* [Document text]

•••••

Karen Hause of Compton isn't terribly worried about the official status of Compton. She would just like to have both her Compton post office box address, where she gets her mail, and her Leonardtown physical address, where she lives, on her driver's license, like it has been for the last 10 years.
"I'm kind of frustrated," Hause said, explaining her problem.
The problem, like all good bureaucratic snafus, started with a computer. Hause said she received a notice to renew her driver's license in the mail and decided to try the MVA's online renewal process. All was fine until it came time to enter her address. Hause entered her Newtowne Neck Road address with her Compton ZIP code.
Did not compute.
Hause then tried her address with a Leonardtown ZIP code.
And that was the problem. Hause's home is officially located in the Leonardtown Post Office ZIP code for delivery purposes. The Compton Post office doesn't deliver mail. But Hause doesn't have a mailbox for direct delivery. She has a Compton Post Office box with a Compton ZIP, an exclusive postal code that does not extend beyond the doors of the post office.
"And so does everyone, all 112 people who live in Compton," Hause said.
Hause does not officially live in Compton, but she gets her mail in Compton, so she doesn't have to drive five miles up the Compton peninsula to the downtown Leonardtown Post Office. So, until now, she had both her physical and box addresses on her license with the Compton ZIP code.
This does not please the MVA, who would like Hause to have a verifiable, physical Leonardtown address on her official identification card. Officially, the MVA only needs a valid address to send Hause and other Compton residents their renewal notices, licenses, tags and other car-related stuff.
However, according to Buell Young, MVA spokesman, the Maryland court system uses the MVA's license database to verify the location of people with arrest warrants, indictments, summons and other business with the court. You can send a traffic ticket notice to a post office box, but you can't send a police officer to serve a warrant.
"Law enforcement uses that address," said Buell Young, MVA spokesman. "You self-certify under penalty of perjury that your address is correct."
According to John Miller, manager of address management systems at the U.S. Postal Service's Capital District offices in Silver Spring, MVA is more than welcome to use its postal database, but they don't use it as intended.
"The difficulty is the misuse of the postal database," Miller said. He said MVA buys the USPS database, but "all that tells them is whether or not the postal service has the address in there and delivers to it."
Miller said MVA's insistence on treating the postal database as an absolute arbiter of a person's physical location is "a serious issue for some folks living in relatively small enclaves."

•••••

* [Material supplied]
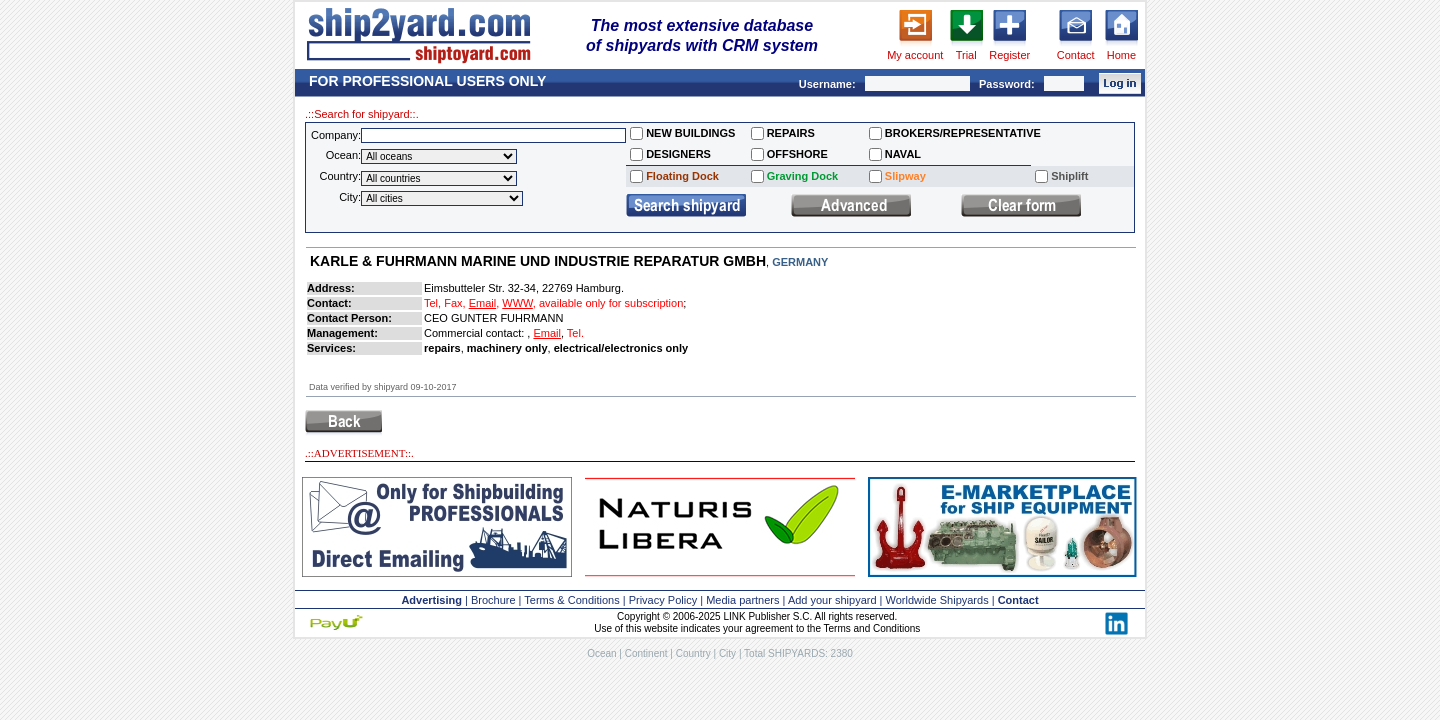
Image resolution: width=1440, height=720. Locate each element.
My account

•••••

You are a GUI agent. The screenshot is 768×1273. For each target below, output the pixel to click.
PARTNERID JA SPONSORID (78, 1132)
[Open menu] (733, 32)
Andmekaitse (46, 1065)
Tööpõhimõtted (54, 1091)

•••••

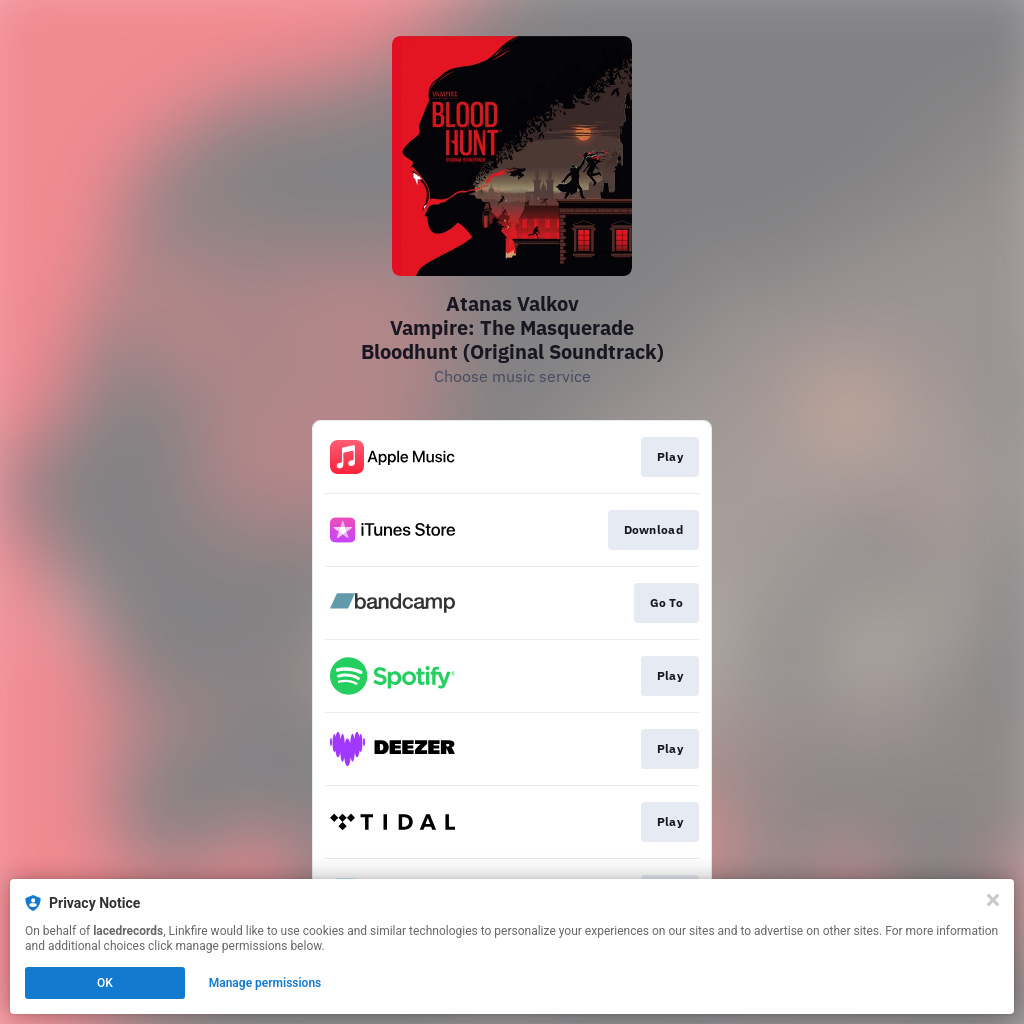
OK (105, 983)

•••••

* [Exercise task]
In the article about Karen Hause's driver's license address, how far up the Compton peninsula would she have to drive to reach the downtown Leonardtown Post Office?

* [Expected answer]
Five miles.